Table Column(s) Type Purpose
compounds canonical_smiles UNIQUE Exact SMILES lookup, deduplication
compounds inchi_key UNIQUE Cross-database matching
compounds mw BTREE Range queries (MW filter)
compounds logp BTREE Range queries (LogP filter)
fragments smiles INDEX Fragment lookup
fragments source_compound_id INDEX Find fragments from a compound
assembled_molecules canonical_smiles UNIQUE Deduplication
assembled_molecules inchi_key UNIQUE Cross-database matching
conformers parent_type, parent_id INDEX Find conformers for a molecule
conformers is_lowest_energy INDEX Quick access to best conformer
assembly_steps assembled_molecule_id INDEX Rebuild assembly history

Migration Strategy (Alembic)

Setup

alembic init alembic

Configuration (alembic/env.py)

  • Import Base.metadata from chemlib.models.base
  • Configure target_metadata = Base.metadata
  • Support both sync (SQLite) and async (PostgreSQL) engines
  • Use render_as_batch=True for SQLite ALTER TABLE support

Initial Migration

alembic revision --autogenerate -m "initial schema"
alembic upgrade head

Rules

  1. Every schema change requires a migration — no manual DDL
  2. Migration messages should be descriptive: "add_sa_score_to_compounds"
  3. Always review autogenerated migrations before applying
  4. Downgrade functions must be implemented for reversibility
  5. Test migrations against both SQLite and PostgreSQL

DB Service Layer

The DB service layer (chemlib/db/service.py) provides all CRUD operations. No other layer should construct SQLAlchemy queries.

Generic CRUD Base

class CRUDBase(Generic[ModelType]):
    def __init__(self, model: type[ModelType]):
        self.model = model

    async def get(self, db: AsyncSession, id: int) -> ModelType | None
    async def get_multi(self, db: AsyncSession, skip: int = 0, limit: int = 100) -> list[ModelType]
    async def create(self, db: AsyncSession, obj_in: dict) -> ModelType
    async def update(self, db: AsyncSession, db_obj: ModelType, obj_in: dict) -> ModelType
    async def delete(self, db: AsyncSession, id: int) -> ModelType | None

Specialized Services

class CompoundDBService(CRUDBase[Compound]):
    async def get_by_smiles(self, db, smiles: str) -> Compound | None
    async def get_by_inchi_key(self, db, inchi_key: str) -> Compound | None
    async def filter_by_properties(self, db, mw_range, logp_range, ...) -> list[Compound]
    async def search_similar(self, db, fp: bytes, threshold: float) -> list[Compound]

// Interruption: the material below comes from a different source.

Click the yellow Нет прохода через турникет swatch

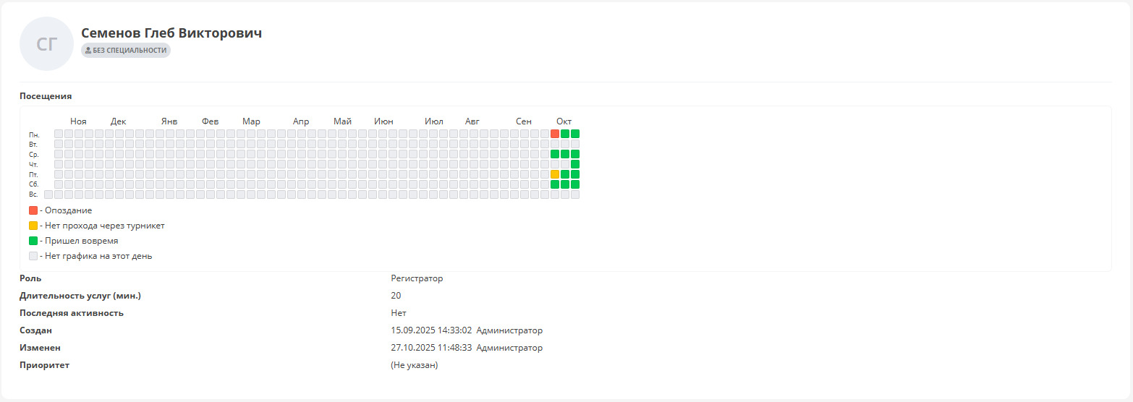tap(33, 226)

class FragmentDBService(CRUDBase[Fragment]):
    async def get_by_attachment_points(self, db, labels: list[int]) -> list[Fragment]
    async def get_compatible_fragments(self, db, brics_label: int) -> list[Fragment]

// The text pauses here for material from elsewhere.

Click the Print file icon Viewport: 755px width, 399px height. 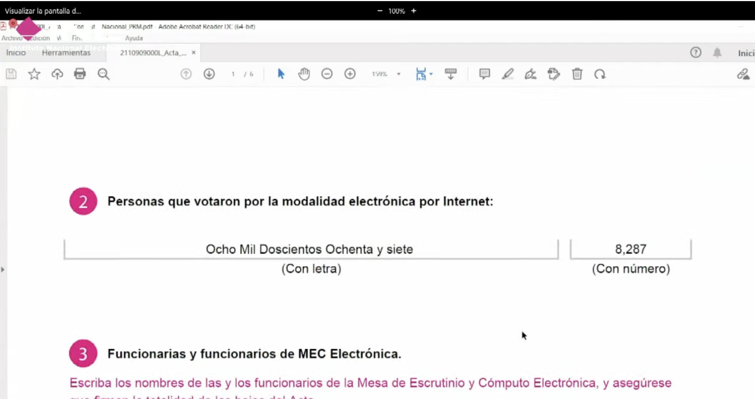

class AssemblyDBService(CRUDBase[AssembledMolecule]):
    async def get_with_steps(self, db, id: int) -> AssembledMolecule
    async def get_with_conformers(self, db, id: int) -> AssembledMolecule

class ConformerDBService(CRUDBase[Conformer]):
    async def get_lowest_energy(self, db, parent_type, parent_id) -> Conformer | None
    async def get_all_for_molecule(self, db, parent_type, parent_id) -> list[Conformer]